Honeymoon period? The major league Umpires Association struck the playoffs the very day Ueberroth succeeded Bowie Kuhn. Umpires-union and league officials asked him to arbitrate the remaining issues, an unprecedented move undoubtedly facilitated by the fact that the strikers didn't want to be absent from the World Series and thus leave the impression that they were anything but indispensable. Ueberroth, whose arbitration decision was expected early this week, made the most of his entry into the dispute by insisting that the regular umps return immediately and work the fifth game of the National League playoffs without pay. "We agreed to work for two reasons—the integrity of the game and Mr. Peter Ueberroth," says National League umpire Doug Harvey. "We were very impressed with him."
Only Don Fehr, executive director of the Players Association, seemed nonplussed by the umps' decision to go to arbitration. "How can a paid employee who can be hired and fired by the clubs categorize himself as a neutral?" Fehr asked. "Since he does, the Players Association would be happy to have one of its employees arbitrate our contract negotiations this winter." Removing tongue from cheek, Fehr added, "If it would help to negotiate a settlement, we'd welcome Ueberroth on behalf of the owners." But Ueberroth says he won't enter the Players Association negotiations unless both sides request him as a neutral third party. "The odds of that," says Fehr, "approach zero."
The bottom line at the moment, however, is that Ueberroth is 1 for 1 in resolving labor disputes. He's also batting 1.000 in resolving dilemmas posed by television. When he learned that a possible fifth Series game at lightless Wrigley Field had a late 2:45 p.m. starting time, Ueberroth negotiated quietly with NBC and NFL commissioner Pete Rozelle to start the pro football games preceding the Series telecast half an hour earlier; as a result, the baseball game would have started at a more tolerable 2:15. In deference to Kuhn, whose administration had been saddled with the late time, Ueberroth announced the change on a Saturday, the slowest news day of the week.
Above all, Ueberroth perceives himself as a fans' commissioner. Declining Smith's invitation to throw out the first ball of the. World Series in San Diego, Ueberroth took the advice of American League publicist Phyllis Merhige and selected 83-year-old Pat Olsen, a former minor league teammate of Babe Ruth's who was attending his 238th Series game.
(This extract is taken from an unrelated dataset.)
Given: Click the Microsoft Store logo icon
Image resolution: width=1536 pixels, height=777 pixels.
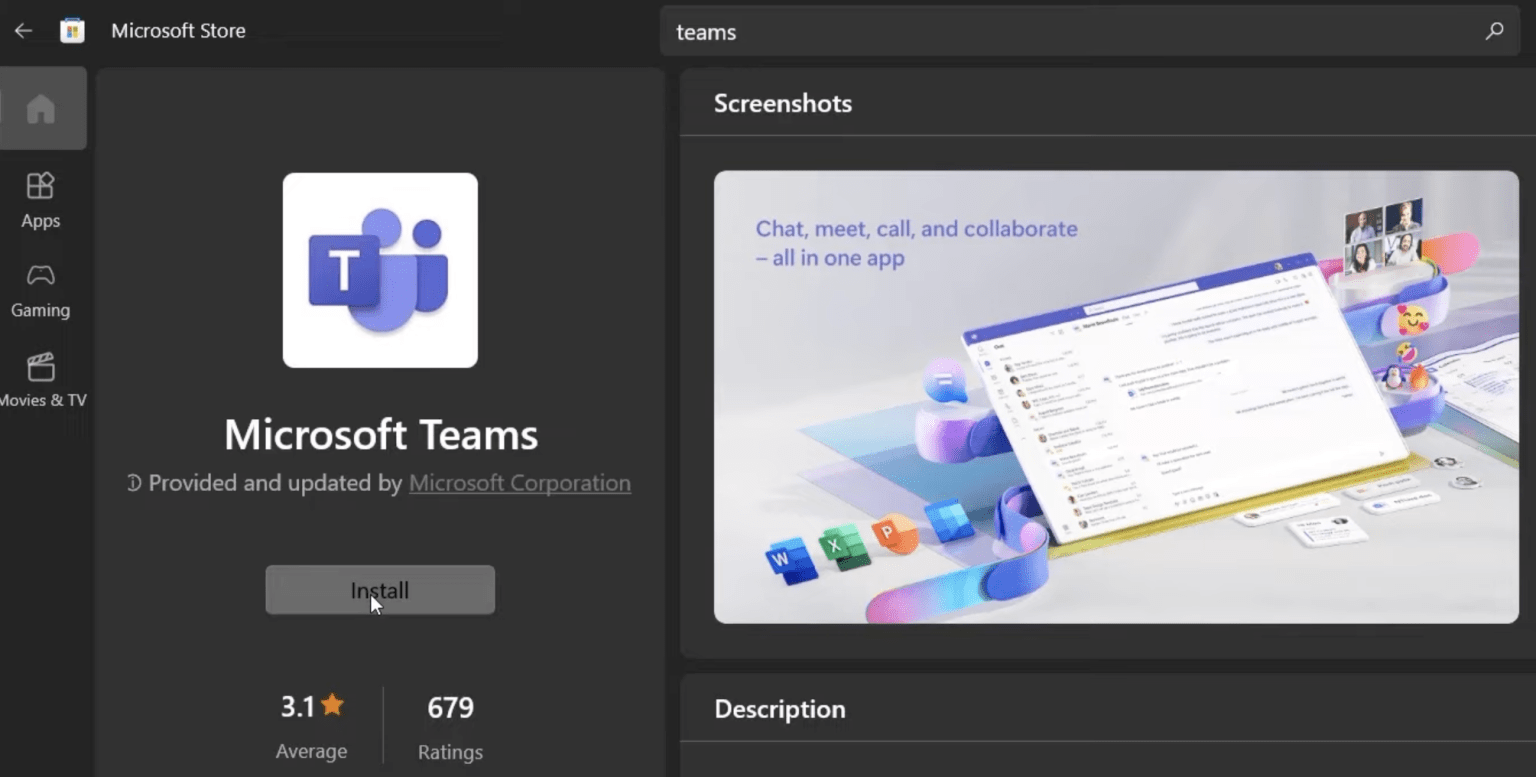Looking at the screenshot, I should coord(71,30).
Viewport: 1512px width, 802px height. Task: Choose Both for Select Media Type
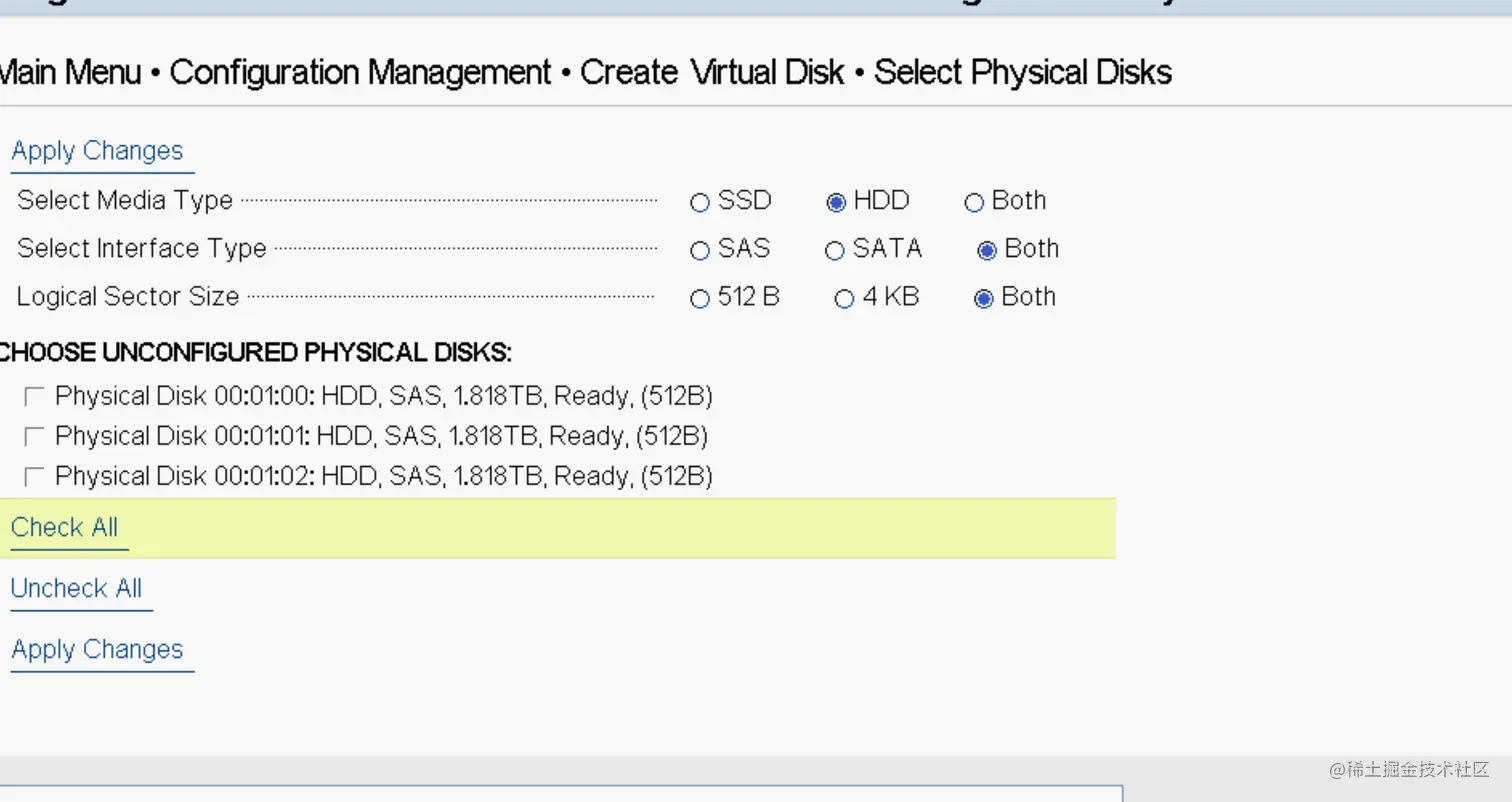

Asked what he'd learned from the Olympics that might be useful to him in his new arena, Ueberroth replied, "You can't have 58,000 people in an arena and nothing going on. I noticed there was 15 minutes of downtime before the first Series game started." The new commissioner folded his arms and frowned, imitating a bored spectator. "Why not eliminate the gap or do something that's fun for the fans?"
Enjoying the mild Series temperatures from his front-row seat, Ueberroth wore a gray sport coat as he watched the games, checked television monitors, made phone calls and chatted about "a thousand and one little things" with major league administrator Bill Murray. He didn't rise for the wave. No matter. Recalling his intervention in the umpires' strike, the fans evidently considered him a stand-up guy. For the first time in memory, a baseball commissioner wasn't booed at the World Series.
After two weeks, it's thumbs up for Ueberroth.